It's been a physical test of spirituality since the Middle Ages. And more recently, Christian pilgrims have been joined by active travel enthusiasts on the Camino de Santiago, a 500-mile (800 km) route across northern Spain to the Cathedral of Santiago de Compostela in Galicia.
Whether you're making a modern-day pilgrimage for your own spiritual growth, interested in retracing the most renowned historic pilgrimage trail in Europe, or just hiking or cycling this famous trail, here's what you need to know about Spain's Camino de Santiago.
'Santiago' derives from the Latin for Saint James. Legend says that one of Jesus' 12 apostles, James, left Jerusalem to preach in Spain. After some time, he felt called to return to Jerusalem, where he was martyred. Hundreds of years after his death in the Holy Land, his remains were transported on an epic journey to a shrine in his honor in northern Spain.
By the 9th century, those traditions had become the basis for the most famous pilgrimage site and route in the Christian world, following the 'Way of St. James' to pray at his shrine, where the Santiago de Compostela Cathedral was built. Saint James also became the patron saint of Spain.
Over the centuries, a number of rallying points and routes for pilgrims were established from over Europe, converging from all directions on the Cathedral.
Today, over two-thirds of people take the 'French Route' that crosses from France into Spain through the Pyrenees mountains. Many modern-day travelers trail rally in the Spanish city of Pamplona (of bull run fame) before setting off on the trek west.

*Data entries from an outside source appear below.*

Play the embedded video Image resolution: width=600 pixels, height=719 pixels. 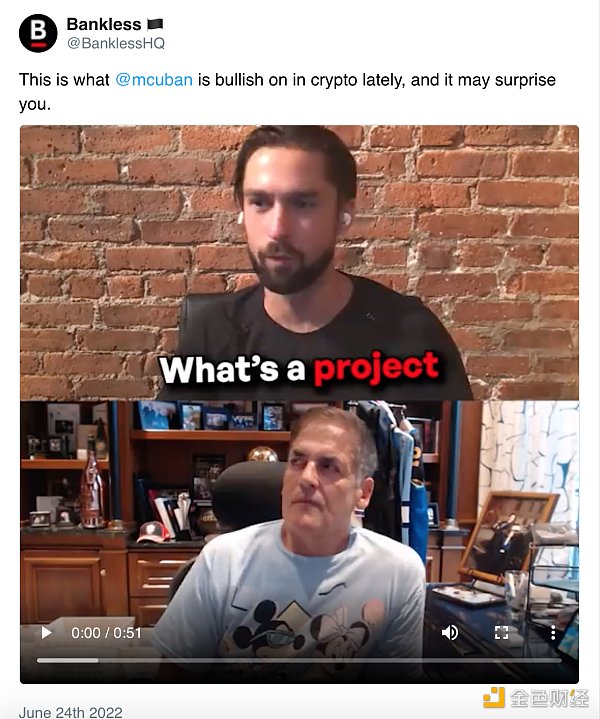click(x=46, y=633)
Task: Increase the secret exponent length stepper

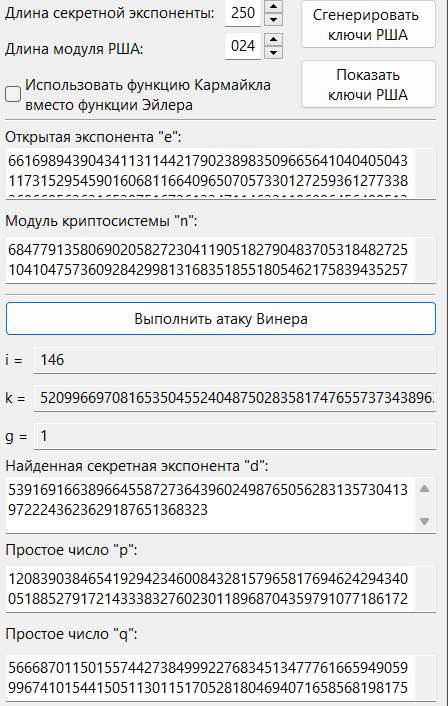Action: pos(273,6)
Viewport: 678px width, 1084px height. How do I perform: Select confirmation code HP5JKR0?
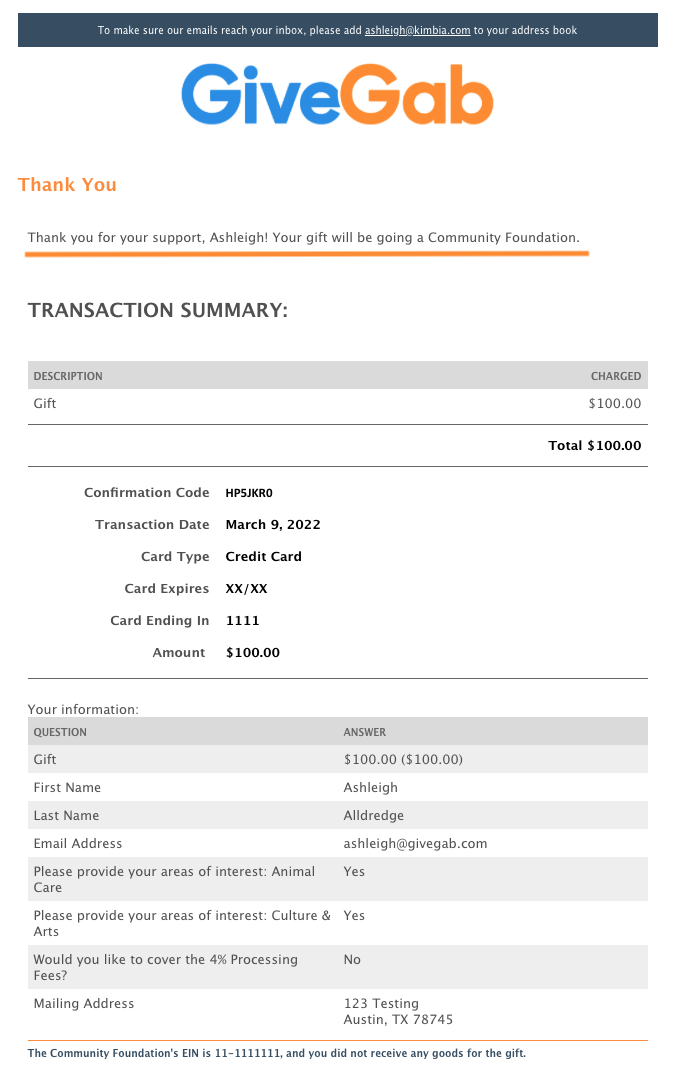point(249,493)

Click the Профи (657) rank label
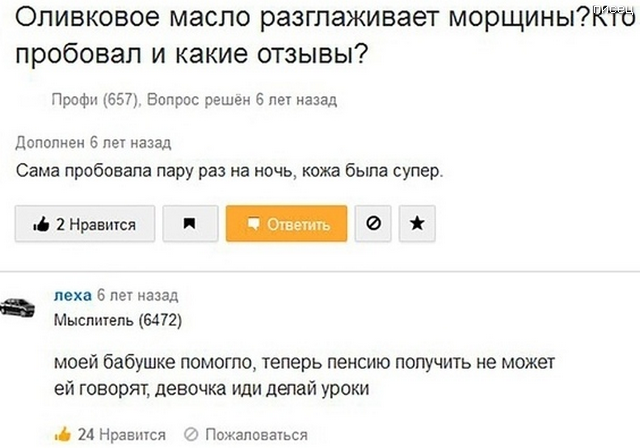[98, 99]
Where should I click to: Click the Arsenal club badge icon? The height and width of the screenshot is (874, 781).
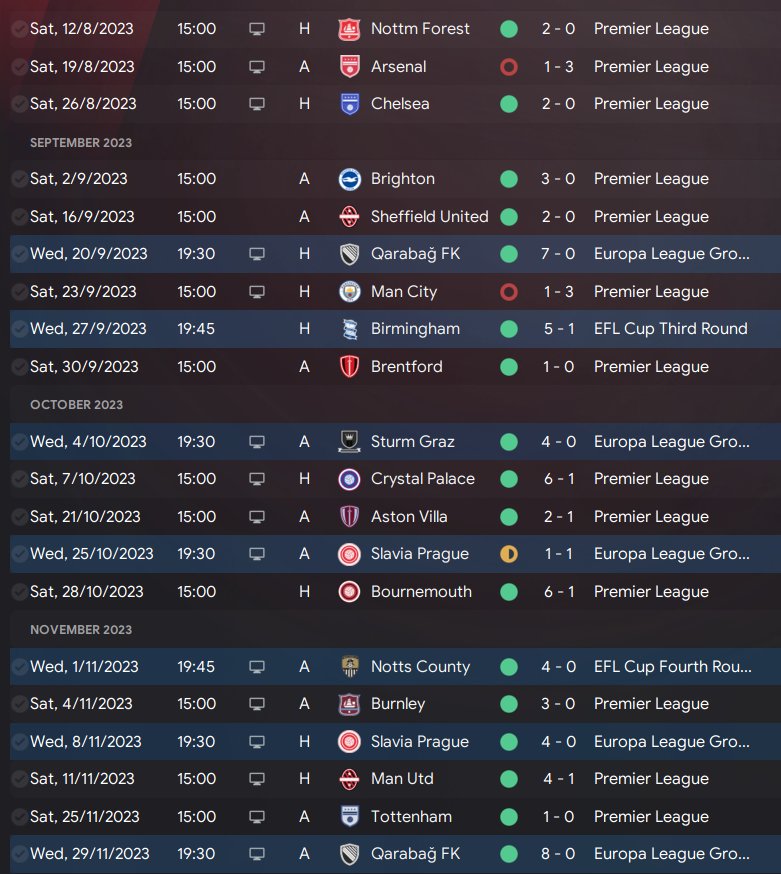(350, 67)
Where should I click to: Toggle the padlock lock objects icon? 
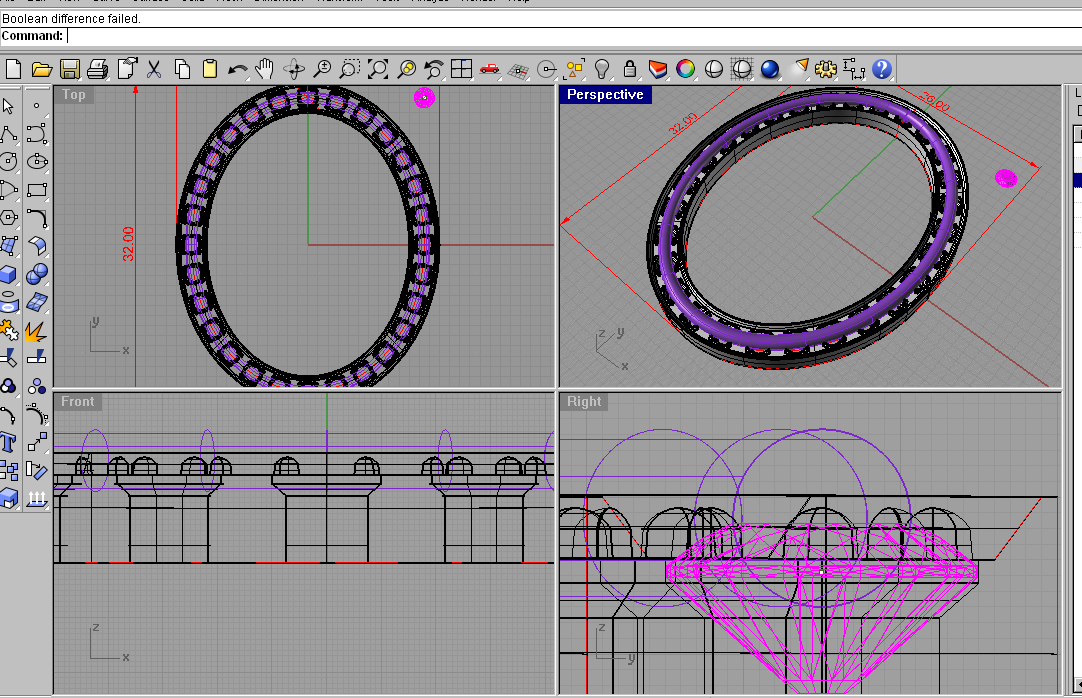click(x=629, y=69)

Early pilgrims took months or even years to reach their destination. The scallop shell became the symbol of the pilgrimage. They are plentiful on the beaches of Galicia, and originally may have been practical for scooping shared food and water, as well as a souvenir of the life-changing journey. Pilgrims still wear a shell to show they are on the Camino de Santiago pilgrimage.
In a natural gesture of relief and thanks, pilgrims (many collapsing) laid their hands on the pillar just inside the doorway of the cathedral on arrival, and most modern pilgrims follow suit. Over the centuries, the clutch of countless grateful hands has worn away at the stone.
Many pilgrims in early times arrived ill and sometimes penniless, with their money stolen or spent along the way. They stayed at and were cared for along the way in pilgrimage hostels, mostly run by monks or nuns.
Hostels for those with a 'credencial' or 'pilgrim's passport' remain and some have even become famous hotels that cater for free to a limited number of pilgrims.
Most pilgrims then and now buy and carry the credencial, which gives you access to these accommodations along the way. It also becomes a record of your journey. You get an official St. James stamp in each town you eat, or hostel you stay at along the way, and provides proof to the Pilgrim's Office once you reach Santiago that you have completed the official route and qualify for a 'compostela' – a certificate of completion.
A Pilgrim's Mass is held in the Cathedral of Santiago de Compostela twice daily, and pilgrims who received their compostela the day before have their countries and where they started their journeys announced during Mass. On Fridays, the world's largest incense burner is swung dramatically around the cathedral in a symbolic cleansing.
So many pilgrims were walking across Spain to the shrine, it was imagined the dust from the non-stop pilgrim traffic rose all the way to the heavens, and the Spanish phrase for the Milky Way became El Camino de Santiago! But as religious devotion dropped, so did the number of pilgrims.
By the 1980's, only a few hundred people a year traveled the Way of St. James. Then, in 1987, it was declared the first European Cultural Route and a UNESCO World Heritage Site. Modern pilgrims and secular active travelers re-discovered the appeal of the historic route.
These days, 300,000 or more people make the trip every year on foot, by bicycle or horseback, and in escorted tours by vehicle that stop at highlights along the way. Scallop shell markers, including brass shells inlaid in cobblestone paths, or stylized sideways shells, often gold on a blue background on signposts or buildings still mark the way through towns and countryside.
The trip on foot from the Spanish border nowadays takes about a month.
Not everyone who walks on the Camino receives a compostela, but you can still earn one without a month-long commitment. To qualify, you must make the pilgrimage for religious or spiritual reasons, even if they are your own spirituality and inner quest, do the last 100 km (approx 60 miles) on foot or horseback, or the last 200 km (approx 120 miles) by bicycle, AND you still need to collect a certain number of stamps in your credencial which you present at the Pilgrim's Office in Santiago de Compostela.
Whenever St. James' Day, July 25th, falls on a Sunday, the cathedral declares a Holy, or Jubilee Year with special commemorations and a spike in pilgrimages. 2021 and 2027 are this decade's Jubilee Years.
The traditions, history and commitment to achieve this physical feat are transformative for both the faithful and the non-religious who successfully complete the Way of St. James in Spain.